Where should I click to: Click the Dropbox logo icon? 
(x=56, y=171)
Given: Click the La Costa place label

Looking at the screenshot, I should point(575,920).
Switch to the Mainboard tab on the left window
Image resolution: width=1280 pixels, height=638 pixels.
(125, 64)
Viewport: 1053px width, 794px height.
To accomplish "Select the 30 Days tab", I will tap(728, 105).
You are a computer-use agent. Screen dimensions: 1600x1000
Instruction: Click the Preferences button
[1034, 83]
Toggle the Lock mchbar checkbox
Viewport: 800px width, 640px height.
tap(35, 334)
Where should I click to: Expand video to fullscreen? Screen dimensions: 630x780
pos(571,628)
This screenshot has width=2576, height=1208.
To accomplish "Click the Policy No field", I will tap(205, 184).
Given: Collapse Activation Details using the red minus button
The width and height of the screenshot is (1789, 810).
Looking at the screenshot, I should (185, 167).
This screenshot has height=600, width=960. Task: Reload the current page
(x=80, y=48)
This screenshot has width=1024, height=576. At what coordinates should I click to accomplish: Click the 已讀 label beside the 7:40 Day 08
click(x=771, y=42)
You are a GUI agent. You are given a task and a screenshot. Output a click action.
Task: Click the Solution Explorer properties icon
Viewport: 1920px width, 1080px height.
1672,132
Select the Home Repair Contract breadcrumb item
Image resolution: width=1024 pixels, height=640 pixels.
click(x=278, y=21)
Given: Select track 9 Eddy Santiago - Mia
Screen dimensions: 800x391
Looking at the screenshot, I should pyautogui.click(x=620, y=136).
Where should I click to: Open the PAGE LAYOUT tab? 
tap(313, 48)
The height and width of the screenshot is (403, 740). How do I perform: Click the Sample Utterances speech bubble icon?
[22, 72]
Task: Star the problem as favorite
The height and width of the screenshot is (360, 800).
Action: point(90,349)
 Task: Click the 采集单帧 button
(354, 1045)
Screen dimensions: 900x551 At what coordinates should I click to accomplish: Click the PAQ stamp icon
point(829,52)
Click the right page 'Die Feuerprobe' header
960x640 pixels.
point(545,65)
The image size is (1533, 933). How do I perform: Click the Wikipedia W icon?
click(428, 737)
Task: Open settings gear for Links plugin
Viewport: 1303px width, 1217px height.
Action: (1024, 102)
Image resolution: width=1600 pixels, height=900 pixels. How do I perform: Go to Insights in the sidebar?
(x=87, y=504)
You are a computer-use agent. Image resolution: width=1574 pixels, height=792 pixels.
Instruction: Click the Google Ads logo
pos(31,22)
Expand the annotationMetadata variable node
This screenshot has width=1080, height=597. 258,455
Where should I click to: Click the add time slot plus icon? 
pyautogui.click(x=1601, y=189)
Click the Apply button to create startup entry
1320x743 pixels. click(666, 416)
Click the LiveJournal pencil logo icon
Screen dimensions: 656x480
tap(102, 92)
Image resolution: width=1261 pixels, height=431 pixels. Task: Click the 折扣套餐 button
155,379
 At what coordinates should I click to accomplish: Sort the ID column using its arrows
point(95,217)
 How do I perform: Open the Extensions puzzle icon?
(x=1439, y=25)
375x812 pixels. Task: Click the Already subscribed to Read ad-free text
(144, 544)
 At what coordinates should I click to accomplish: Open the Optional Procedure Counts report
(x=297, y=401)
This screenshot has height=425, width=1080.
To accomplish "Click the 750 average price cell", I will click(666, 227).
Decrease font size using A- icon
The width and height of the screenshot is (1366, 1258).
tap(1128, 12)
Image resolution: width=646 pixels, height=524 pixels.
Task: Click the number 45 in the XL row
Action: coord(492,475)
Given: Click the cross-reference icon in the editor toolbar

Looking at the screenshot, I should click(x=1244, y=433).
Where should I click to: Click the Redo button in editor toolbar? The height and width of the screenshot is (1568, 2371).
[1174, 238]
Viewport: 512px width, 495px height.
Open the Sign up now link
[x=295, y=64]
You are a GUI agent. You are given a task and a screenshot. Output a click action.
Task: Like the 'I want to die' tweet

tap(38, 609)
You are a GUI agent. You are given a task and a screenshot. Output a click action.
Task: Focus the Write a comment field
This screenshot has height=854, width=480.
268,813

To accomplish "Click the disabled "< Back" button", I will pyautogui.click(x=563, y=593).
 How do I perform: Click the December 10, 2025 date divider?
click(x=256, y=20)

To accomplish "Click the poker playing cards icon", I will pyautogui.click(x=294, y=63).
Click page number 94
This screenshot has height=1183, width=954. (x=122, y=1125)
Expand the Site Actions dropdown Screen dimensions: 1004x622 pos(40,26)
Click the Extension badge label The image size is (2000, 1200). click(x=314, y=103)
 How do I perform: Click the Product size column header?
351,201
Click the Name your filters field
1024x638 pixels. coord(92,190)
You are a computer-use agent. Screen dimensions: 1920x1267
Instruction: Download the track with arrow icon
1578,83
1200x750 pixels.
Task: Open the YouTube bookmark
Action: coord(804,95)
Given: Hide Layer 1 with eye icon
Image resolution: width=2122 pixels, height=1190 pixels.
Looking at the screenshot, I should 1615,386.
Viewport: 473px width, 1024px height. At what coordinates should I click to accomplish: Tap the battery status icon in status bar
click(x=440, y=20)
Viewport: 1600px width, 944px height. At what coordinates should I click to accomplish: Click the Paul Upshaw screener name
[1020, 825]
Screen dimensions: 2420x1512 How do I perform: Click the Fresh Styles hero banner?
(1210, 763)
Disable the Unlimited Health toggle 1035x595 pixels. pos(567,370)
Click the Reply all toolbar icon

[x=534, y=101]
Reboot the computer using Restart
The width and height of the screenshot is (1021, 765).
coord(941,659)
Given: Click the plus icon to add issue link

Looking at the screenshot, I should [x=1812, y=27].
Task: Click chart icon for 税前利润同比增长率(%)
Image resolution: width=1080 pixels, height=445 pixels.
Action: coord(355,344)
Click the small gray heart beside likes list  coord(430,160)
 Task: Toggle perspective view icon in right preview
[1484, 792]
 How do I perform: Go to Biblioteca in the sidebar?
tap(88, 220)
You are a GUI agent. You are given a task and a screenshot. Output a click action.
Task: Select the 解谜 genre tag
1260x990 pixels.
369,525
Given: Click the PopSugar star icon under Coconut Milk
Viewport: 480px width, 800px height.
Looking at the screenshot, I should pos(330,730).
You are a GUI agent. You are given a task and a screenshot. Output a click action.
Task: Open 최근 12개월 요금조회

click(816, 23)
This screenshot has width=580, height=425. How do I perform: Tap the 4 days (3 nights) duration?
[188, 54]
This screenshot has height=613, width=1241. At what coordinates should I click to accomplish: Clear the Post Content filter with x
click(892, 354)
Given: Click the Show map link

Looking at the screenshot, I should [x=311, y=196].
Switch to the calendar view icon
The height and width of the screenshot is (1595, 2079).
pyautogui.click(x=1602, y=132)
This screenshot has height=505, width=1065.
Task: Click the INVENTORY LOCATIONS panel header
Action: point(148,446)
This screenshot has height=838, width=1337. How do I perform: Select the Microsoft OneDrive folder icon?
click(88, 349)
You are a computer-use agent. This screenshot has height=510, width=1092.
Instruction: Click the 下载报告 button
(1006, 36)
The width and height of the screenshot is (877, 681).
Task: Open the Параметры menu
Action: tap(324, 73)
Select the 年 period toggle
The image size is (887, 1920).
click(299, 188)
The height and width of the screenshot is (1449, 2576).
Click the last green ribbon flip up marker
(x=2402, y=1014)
----------
### EXERCISE GOAL
Please convert every line of the entries above into a Markdown table with the columns Row and Line, numbering the rows and leaving out blank lines.

### EXERCISE RESPONSE
| Row | Line |
|---|---|
| 1 | Where should I click to: Click the Dropbox logo icon?  |
| 2 | (x=56, y=171) |
| 3 | Given: Click the La Costa place label |
| 4 | Looking at the screenshot, I should point(575,920). |
| 5 | Switch to the Mainboard tab on the left window |
| 6 | Image resolution: width=1280 pixels, height=638 pixels. |
| 7 | (125, 64) |
| 8 | Viewport: 1053px width, 794px height. |
| 9 | To accomplish "Select the 30 Days tab", I will tap(728, 105). |
| 10 | You are a computer-use agent. Screen dimensions: 1600x1000 |
| 11 | Instruction: Click the Preferences button |
| 12 | [1034, 83] |
| 13 | Toggle the Lock mchbar checkbox |
| 14 | Viewport: 800px width, 640px height. |
| 15 | tap(35, 334) |
| 16 | Where should I click to: Expand video to fullscreen? Screen dimensions: 630x780 |
| 17 | pos(571,628) |
| 18 | This screenshot has width=2576, height=1208. |
| 19 | To accomplish "Click the Policy No field", I will tap(205, 184). |
| 20 | Given: Collapse Activation Details using the red minus button |
| 21 | The width and height of the screenshot is (1789, 810). |
| 22 | Looking at the screenshot, I should (185, 167). |
| 23 | This screenshot has height=600, width=960. Task: Reload the current page |
| 24 | (x=80, y=48) |
| 25 | This screenshot has width=1024, height=576. At what coordinates should I click to accomplish: Click the 已讀 label beside the 7:40 Day 08 |
| 26 | click(x=771, y=42) |
| 27 | You are a GUI agent. You are given a task and a screenshot. Output a click action. |
| 28 | Task: Click the Solution Explorer properties icon |
| 29 | Viewport: 1920px width, 1080px height. |
| 30 | 1672,132 |
| 31 | Select the Home Repair Contract breadcrumb item |
| 32 | Image resolution: width=1024 pixels, height=640 pixels. |
| 33 | click(x=278, y=21) |
| 34 | Given: Select track 9 Eddy Santiago - Mia |
| 35 | Screen dimensions: 800x391 |
| 36 | Looking at the screenshot, I should pyautogui.click(x=620, y=136). |
| 37 | Where should I click to: Open the PAGE LAYOUT tab?  |
| 38 | tap(313, 48) |
| 39 | The height and width of the screenshot is (403, 740). How do I perform: Click the Sample Utterances speech bubble icon? |
| 40 | [22, 72] |
| 41 | Task: Star the problem as favorite |
| 42 | The height and width of the screenshot is (360, 800). |
| 43 | Action: point(90,349) |
| 44 |  Task: Click the 采集单帧 button |
| 45 | (354, 1045) |
| 46 | Screen dimensions: 900x551 At what coordinates should I click to accomplish: Click the PAQ stamp icon |
| 47 | point(829,52) |
| 48 | Click the right page 'Die Feuerprobe' header |
| 49 | 960x640 pixels. |
| 50 | point(545,65) |
| 51 | The image size is (1533, 933). How do I perform: Click the Wikipedia W icon? |
| 52 | click(428, 737) |
| 53 | Task: Open settings gear for Links plugin |
| 54 | Viewport: 1303px width, 1217px height. |
| 55 | Action: (1024, 102) |
| 56 | Image resolution: width=1600 pixels, height=900 pixels. How do I perform: Go to Insights in the sidebar? |
| 57 | (x=87, y=504) |
| 58 | You are a computer-use agent. Image resolution: width=1574 pixels, height=792 pixels. |
| 59 | Instruction: Click the Google Ads logo |
| 60 | pos(31,22) |
| 61 | Expand the annotationMetadata variable node |
| 62 | This screenshot has width=1080, height=597. 258,455 |
| 63 | Where should I click to: Click the add time slot plus icon?  |
| 64 | pyautogui.click(x=1601, y=189) |
| 65 | Click the Apply button to create startup entry |
| 66 | 1320x743 pixels. click(666, 416) |
| 67 | Click the LiveJournal pencil logo icon |
| 68 | Screen dimensions: 656x480 |
| 69 | tap(102, 92) |
| 70 | Image resolution: width=1261 pixels, height=431 pixels. Task: Click the 折扣套餐 button |
| 71 | 155,379 |
| 72 |  At what coordinates should I click to accomplish: Sort the ID column using its arrows |
| 73 | point(95,217) |
| 74 |  How do I perform: Open the Extensions puzzle icon? |
| 75 | (x=1439, y=25) |
| 76 | 375x812 pixels. Task: Click the Already subscribed to Read ad-free text |
| 77 | (144, 544) |
| 78 |  At what coordinates should I click to accomplish: Open the Optional Procedure Counts report |
| 79 | (x=297, y=401) |
| 80 | This screenshot has height=425, width=1080. |
| 81 | To accomplish "Click the 750 average price cell", I will click(666, 227). |
| 82 | Decrease font size using A- icon |
| 83 | The width and height of the screenshot is (1366, 1258). |
| 84 | tap(1128, 12) |
| 85 | Image resolution: width=646 pixels, height=524 pixels. |
| 86 | Task: Click the number 45 in the XL row |
| 87 | Action: coord(492,475) |
| 88 | Given: Click the cross-reference icon in the editor toolbar |
| 89 | Looking at the screenshot, I should click(x=1244, y=433). |
| 90 | Where should I click to: Click the Redo button in editor toolbar? The height and width of the screenshot is (1568, 2371). |
| 91 | [1174, 238] |
| 92 | Viewport: 512px width, 495px height. |
| 93 | Open the Sign up now link |
| 94 | [x=295, y=64] |
| 95 | You are a GUI agent. You are given a task and a screenshot. Output a click action. |
| 96 | Task: Like the 'I want to die' tweet |
| 97 | tap(38, 609) |
| 98 | You are a GUI agent. You are given a task and a screenshot. Output a click action. |
| 99 | Task: Focus the Write a comment field |
| 100 | This screenshot has height=854, width=480. |
| 101 | 268,813 |
| 102 | To accomplish "Click the disabled "< Back" button", I will pyautogui.click(x=563, y=593). |
| 103 |  How do I perform: Click the December 10, 2025 date divider? |
| 104 | click(x=256, y=20) |
| 105 | To accomplish "Click the poker playing cards icon", I will pyautogui.click(x=294, y=63). |
| 106 | Click page number 94 |
| 107 | This screenshot has height=1183, width=954. (x=122, y=1125) |
| 108 | Expand the Site Actions dropdown Screen dimensions: 1004x622 pos(40,26) |
| 109 | Click the Extension badge label The image size is (2000, 1200). click(x=314, y=103) |
| 110 |  How do I perform: Click the Product size column header? |
| 111 | 351,201 |
| 112 | Click the Name your filters field |
| 113 | 1024x638 pixels. coord(92,190) |
| 114 | You are a computer-use agent. Screen dimensions: 1920x1267 |
| 115 | Instruction: Download the track with arrow icon |
| 116 | 1578,83 |
| 117 | 1200x750 pixels. |
| 118 | Task: Open the YouTube bookmark |
| 119 | Action: coord(804,95) |
| 120 | Given: Hide Layer 1 with eye icon |
| 121 | Image resolution: width=2122 pixels, height=1190 pixels. |
| 122 | Looking at the screenshot, I should 1615,386. |
| 123 | Viewport: 473px width, 1024px height. At what coordinates should I click to accomplish: Tap the battery status icon in status bar |
| 124 | click(x=440, y=20) |
| 125 | Viewport: 1600px width, 944px height. At what coordinates should I click to accomplish: Click the Paul Upshaw screener name |
| 126 | [1020, 825] |
| 127 | Screen dimensions: 2420x1512 How do I perform: Click the Fresh Styles hero banner? |
| 128 | (1210, 763) |
| 129 | Disable the Unlimited Health toggle 1035x595 pixels. pos(567,370) |
| 130 | Click the Reply all toolbar icon |
| 131 | [x=534, y=101] |
| 132 | Reboot the computer using Restart |
| 133 | The width and height of the screenshot is (1021, 765). |
| 134 | coord(941,659) |
| 135 | Given: Click the plus icon to add issue link |
| 136 | Looking at the screenshot, I should [x=1812, y=27]. |
| 137 | Task: Click chart icon for 税前利润同比增长率(%) |
| 138 | Image resolution: width=1080 pixels, height=445 pixels. |
| 139 | Action: coord(355,344) |
| 140 | Click the small gray heart beside likes list  coord(430,160) |
| 141 |  Task: Toggle perspective view icon in right preview |
| 142 | [1484, 792] |
| 143 |  How do I perform: Go to Biblioteca in the sidebar? |
| 144 | tap(88, 220) |
| 145 | You are a GUI agent. You are given a task and a screenshot. Output a click action. |
| 146 | Task: Select the 解谜 genre tag |
| 147 | 1260x990 pixels. |
| 148 | 369,525 |
| 149 | Given: Click the PopSugar star icon under Coconut Milk |
| 150 | Viewport: 480px width, 800px height. |
| 151 | Looking at the screenshot, I should pos(330,730). |
| 152 | You are a GUI agent. You are given a task and a screenshot. Output a click action. |
| 153 | Task: Open 최근 12개월 요금조회 |
| 154 | click(816, 23) |
| 155 | This screenshot has width=580, height=425. How do I perform: Tap the 4 days (3 nights) duration? |
| 156 | [188, 54] |
| 157 | This screenshot has height=613, width=1241. At what coordinates should I click to accomplish: Clear the Post Content filter with x |
| 158 | click(892, 354) |
| 159 | Given: Click the Show map link |
| 160 | Looking at the screenshot, I should [x=311, y=196]. |
| 161 | Switch to the calendar view icon |
| 162 | The height and width of the screenshot is (1595, 2079). |
| 163 | pyautogui.click(x=1602, y=132) |
| 164 | This screenshot has height=505, width=1065. |
| 165 | Task: Click the INVENTORY LOCATIONS panel header |
| 166 | Action: point(148,446) |
| 167 | This screenshot has height=838, width=1337. How do I perform: Select the Microsoft OneDrive folder icon? |
| 168 | click(88, 349) |
| 169 | You are a computer-use agent. This screenshot has height=510, width=1092. |
| 170 | Instruction: Click the 下载报告 button |
| 171 | (1006, 36) |
| 172 | The width and height of the screenshot is (877, 681). |
| 173 | Task: Open the Параметры menu |
| 174 | Action: tap(324, 73) |
| 175 | Select the 年 period toggle |
| 176 | The image size is (887, 1920). |
| 177 | click(299, 188) |
| 178 | The height and width of the screenshot is (1449, 2576). |
| 179 | Click the last green ribbon flip up marker |
| 180 | (x=2402, y=1014) |